In the end it was pretty clear to me that she was writing for an article that had to be published within the next couple of hours, indeed it was on CNN within a few hours, and that the idea was just to have an article that was “signed” by an expert. In fact I got the distinct impression that I was not the first person she called (true or not I don’t know) and that she was just calling people hoping to find an expert (and by expert I mean someone with a title and three letters after their name) who would serve as the “stamp” on the article rather than developing it. Seriously though, go back and read the article, really it only says two things, one Obama has changed the whitehouse.gov site and it is better than the previous ones because experts say it is. Contrast this approach with this article at the NY Times, or Dave Winer’s post after the matter, or perhaps most importantly techPresident (which the article sites but does not link to????), these sites rather than break the news take the longer approach and are relfecting on the news. CNN gets caught here trying to break the news (but four hours after the inauguration this is already old news, but also being too fast to supply any meaningful analysis). How much better would this article be if they broke the news with one/two paragraphs within half an hour of the annoucement, and let people comment on the post, and then filtered the best comments to the top, or if they had taken the “long approach” and contacted somebody like Dave Winer or virutalpolitik to write the article. As a related note I think this points to the future of journalism, playing for the short long term, not trying to break the news, but helping to develop a conversation around stories and provide background and context (for a good example of this see The Daily Beast).
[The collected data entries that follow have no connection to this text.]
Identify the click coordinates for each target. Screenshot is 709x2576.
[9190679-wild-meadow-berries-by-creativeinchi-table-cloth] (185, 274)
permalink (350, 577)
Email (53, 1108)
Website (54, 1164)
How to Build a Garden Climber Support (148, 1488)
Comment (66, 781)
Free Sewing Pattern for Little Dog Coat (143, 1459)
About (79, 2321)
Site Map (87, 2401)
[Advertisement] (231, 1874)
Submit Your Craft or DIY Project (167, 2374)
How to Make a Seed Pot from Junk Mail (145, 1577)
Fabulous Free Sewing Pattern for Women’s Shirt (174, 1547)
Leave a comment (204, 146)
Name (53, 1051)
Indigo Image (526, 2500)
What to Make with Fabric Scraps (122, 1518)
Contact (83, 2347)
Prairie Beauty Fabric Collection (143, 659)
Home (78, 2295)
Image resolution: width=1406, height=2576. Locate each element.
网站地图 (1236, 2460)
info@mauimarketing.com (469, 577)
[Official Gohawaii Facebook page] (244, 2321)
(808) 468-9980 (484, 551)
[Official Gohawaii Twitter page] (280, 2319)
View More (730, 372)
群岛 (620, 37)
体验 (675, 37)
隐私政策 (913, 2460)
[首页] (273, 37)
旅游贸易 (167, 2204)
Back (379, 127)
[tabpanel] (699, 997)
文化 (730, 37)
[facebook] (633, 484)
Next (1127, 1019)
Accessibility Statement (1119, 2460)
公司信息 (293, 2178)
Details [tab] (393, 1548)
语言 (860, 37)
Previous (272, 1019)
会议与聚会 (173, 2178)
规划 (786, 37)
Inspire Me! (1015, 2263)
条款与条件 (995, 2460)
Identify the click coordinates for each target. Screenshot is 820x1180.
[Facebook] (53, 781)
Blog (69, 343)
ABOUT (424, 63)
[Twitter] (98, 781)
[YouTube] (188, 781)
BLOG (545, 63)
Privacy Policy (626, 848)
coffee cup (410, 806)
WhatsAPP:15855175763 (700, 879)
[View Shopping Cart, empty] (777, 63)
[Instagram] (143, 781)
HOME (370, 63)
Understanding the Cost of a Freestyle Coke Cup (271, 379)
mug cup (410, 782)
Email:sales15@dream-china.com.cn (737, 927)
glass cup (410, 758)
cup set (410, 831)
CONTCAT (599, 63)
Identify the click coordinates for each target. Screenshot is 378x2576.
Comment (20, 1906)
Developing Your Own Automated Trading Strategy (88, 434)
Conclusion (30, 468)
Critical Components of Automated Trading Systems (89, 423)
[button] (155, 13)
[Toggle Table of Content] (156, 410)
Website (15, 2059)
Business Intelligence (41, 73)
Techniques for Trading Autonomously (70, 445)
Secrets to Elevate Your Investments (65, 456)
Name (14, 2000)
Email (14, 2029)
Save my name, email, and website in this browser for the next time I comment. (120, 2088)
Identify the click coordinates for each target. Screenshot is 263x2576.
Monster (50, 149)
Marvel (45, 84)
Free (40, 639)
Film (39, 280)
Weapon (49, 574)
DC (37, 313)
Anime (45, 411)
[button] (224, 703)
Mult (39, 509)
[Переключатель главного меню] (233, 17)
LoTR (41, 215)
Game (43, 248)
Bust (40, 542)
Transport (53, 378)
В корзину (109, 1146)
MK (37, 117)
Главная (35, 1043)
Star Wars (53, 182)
I thought about this because yesterday I was talking to a reporter from The Chronicle of Higher Ed who is doing a story on something that is in my area of expertise. The reporter spent far more time with me on the phone and as a result I am sure he will write a much better story (even if he doesn’t use any of the material I gave him), because at the end he asked the most important question anyone in any field can ask: “Who else should I be talking to?” In other words how else can we expand this conversation rather than how can I quickly close this off to produce a fixed/final work. (Granted The Chronicle piece will become a fixed article, but that is because it spent a lot more time in conversation.)

The other lesson here for academics is that network capital matters, if you want to get noticed build an online profile, give your stuff away for free and you will get noticed . . .but I have been saying that for a while, so I’ll end here.